Herring suggests that a hate crimes prosecution can help an affected community move forward by signaling that such crimes will not be tolerated.

“The whole point of having hate crime legislation is because the impact on the community is so different than any other crime,” Herring says. “I mean, [other crimes may] have a negative impact on the community, but it brings a community together. In a hate crime, it polarizes a community.”

The ADL's Marnin agrees: “I think that the hate crimes laws give some comfort to communities who have been targeted; that there are laws that explicitly address that behavior.”

But there is still debate on whether the states' hate crimes law is too vague, or not inclusive enough. Michael Silverman, executive director of the Transgender Legal Defense and Education Fund, argues that gender identity needs to be incorporated into the list of protected groups mentioned in the legislation.

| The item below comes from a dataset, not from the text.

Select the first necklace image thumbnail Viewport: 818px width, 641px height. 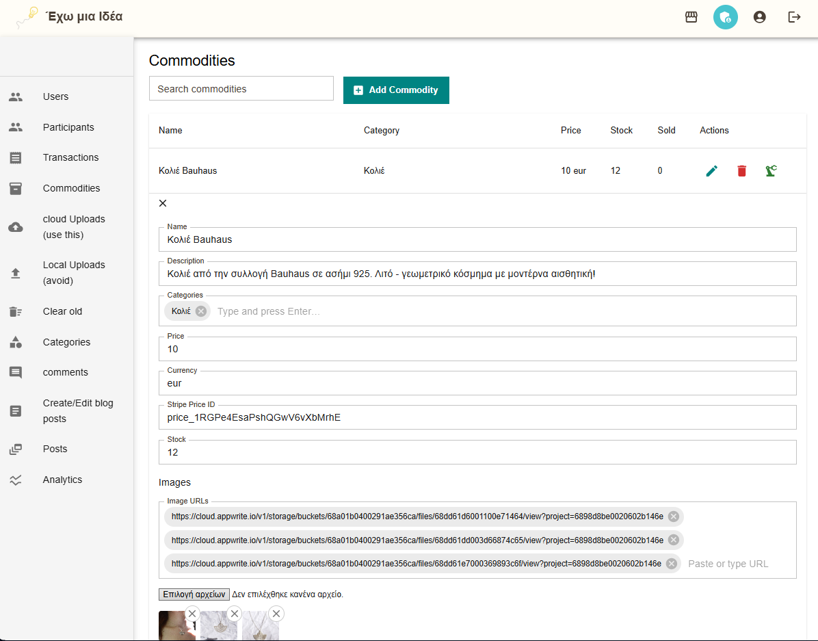coord(176,627)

“I do think that adding gender identity to the list of enumerated categories in New York State’s hate crimes law would send a powerful message,” he said. “And that message is that the state, and by extension, the people of the state of New York, will not tolerate hate crimes against transgender New Yorkers.”

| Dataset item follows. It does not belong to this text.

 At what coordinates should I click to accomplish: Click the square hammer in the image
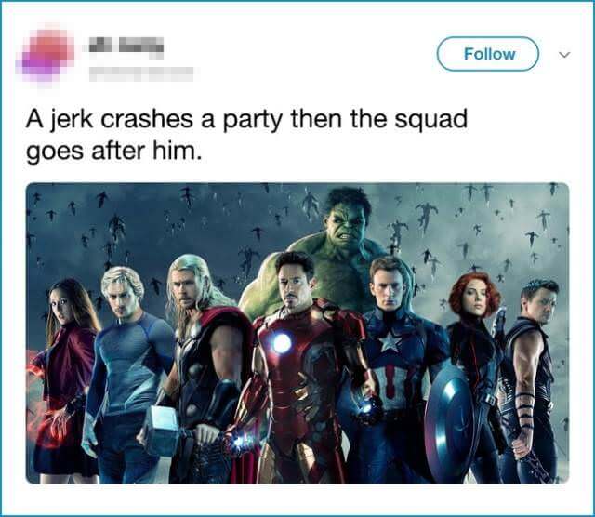tap(161, 431)
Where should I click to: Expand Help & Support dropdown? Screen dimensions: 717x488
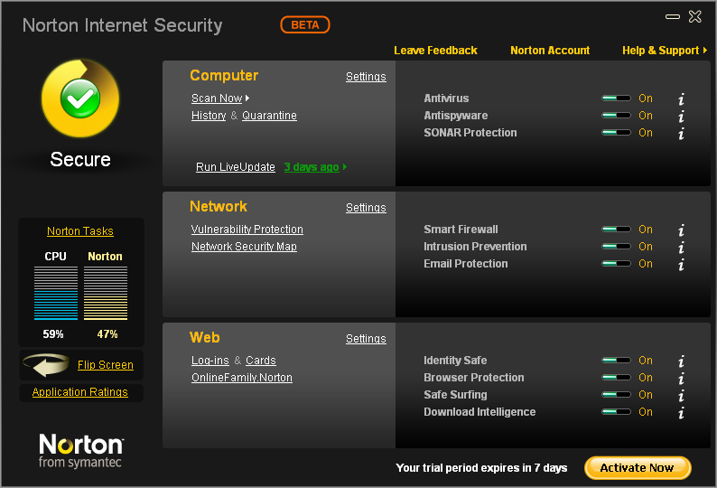click(705, 51)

On the other hand, there is the criticism that the law is too vague and can be applied in crimes where there's no actual hate.

“I think that the language that the legislature chose is vague, and I think that that vagueness allows it to be applied in far too broad of a manner,” Kleinman says. “I believe that hate crimes legislation is fine… but if it’s applied on such a broad basis, it hurts the quality of the law.”

Pittock says his participation in support groups at the Anti-Violence Project, an anti-LGBTQ violence organization based in Chelsea, has been helpful in his recovery—particularly in recognizing that he isn’t the only one who’s survived such an appalling experience. He’s also spoken out in the community about what happened to him, aiming to promote tolerance. Ejeris Dixon, deputy director of AVP, sees those kinds of efforts as more likely than prosecutions to reduce hate crimes in the future.

“Personally and as an organization, we don’t see hate crimes legislation as the vehicle to end the culture of hate violence and homophobia and trans-phobia in our culture,” she says. “I think finding ways to address those issues of hate, like creating conversations in the media and schools, can get to the root of the problem.”